There's always tomorrow, tomorrow's a new day
In my youth I have dreams.
Someday surely, someday surely
You'll come to understand this.
There's always tomorrow, there's always tomorrow, tomorrow is a new day.

There's a guy from work who went off to form his own company
And I'm left behind at my job.
I convince myself, that there's no need to rush,
there's still plenty of time.
there's always tomorrow, there's always tomorrow, tomorrow is a new day.

My new superior is French.
Not even body language gets through to him
this is my big chance, this is my big chance
It could be good studying.
there's always tomorrow, there's always tomorrow, tomorrow is a new day.

One day I suddenly thought
What am I killing myself for ?
For my family ? For myself ?
The answer is in the wind.
there's always tomorrow, there's always tomorrow, tomorrow is a new day.

"Kids these days" often say it but,
things are much better than when I was young
Let's overlook, let's overlook
the fact that they can't even speak properly.
there's always tomorrow, there's always tomorrow, tomorrow is a new day.

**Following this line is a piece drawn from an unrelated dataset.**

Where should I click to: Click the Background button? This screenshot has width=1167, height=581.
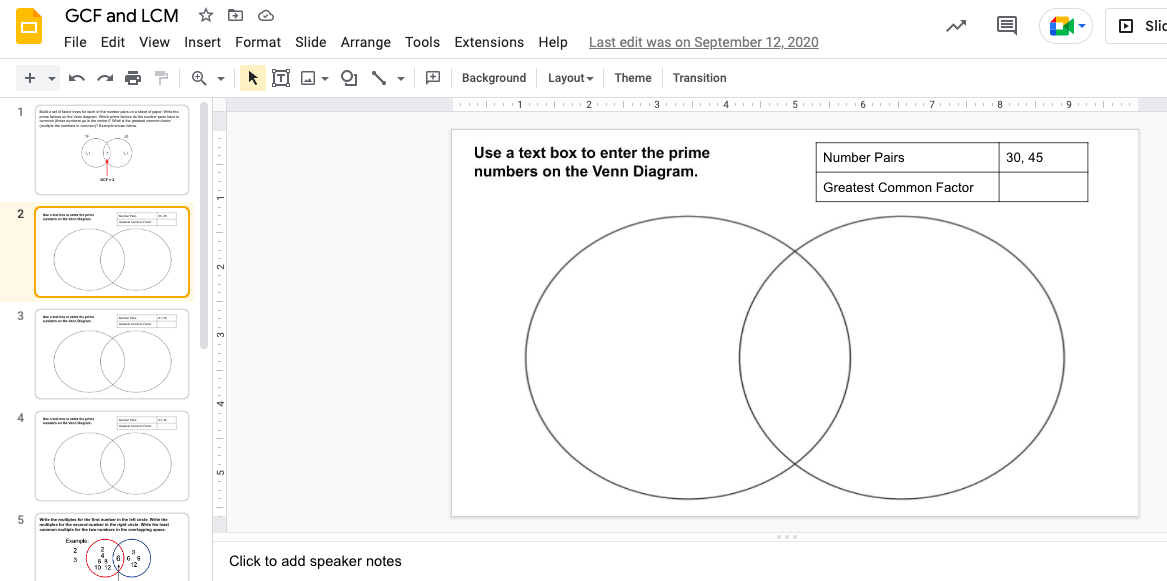[x=493, y=78]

There's always tomorrow, tomorrow's a new day
In my youth I have dreams.
Someday surely, someday surely
You'll come to understand this.
there's always tomorrow, there's always tomorrow, tomorrow is a new day.

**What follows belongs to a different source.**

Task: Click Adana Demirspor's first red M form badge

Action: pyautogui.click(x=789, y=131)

Translated By: Brian Stewart & Takako Sakuma

Translator's Notes: First of all, the issue of how to translate such a simple phrase as "ashita ga aru sa asu ga aru" in its various forms became a matter of interpretation. The singer isn't simple saying there is tomorrow... but "tomorrow is a new day, we can always look forward to trying something tomorrow." I think our translation works well for this meaning. This song was orginally performed by Sakamoto Kyuu, when Takko was in grade school. The lyrics were slightly different, though the chorus was the same. The line "Aseru koto nai sa" also carries two meanings which we wrote both of, since the line is repeated. It wouldn't have sounded good repeated as is,so we added the "there's still plenty of time". The young kids not being able to speak properly, is our trying to deal with the word keigo. As many of you know Japanese has many levels of politeness and respect. In this case its the honorific form used at work, "keigo". There is also sonkeigo... and a few others... :P Well no need to learn them now, ashita ga aru sa.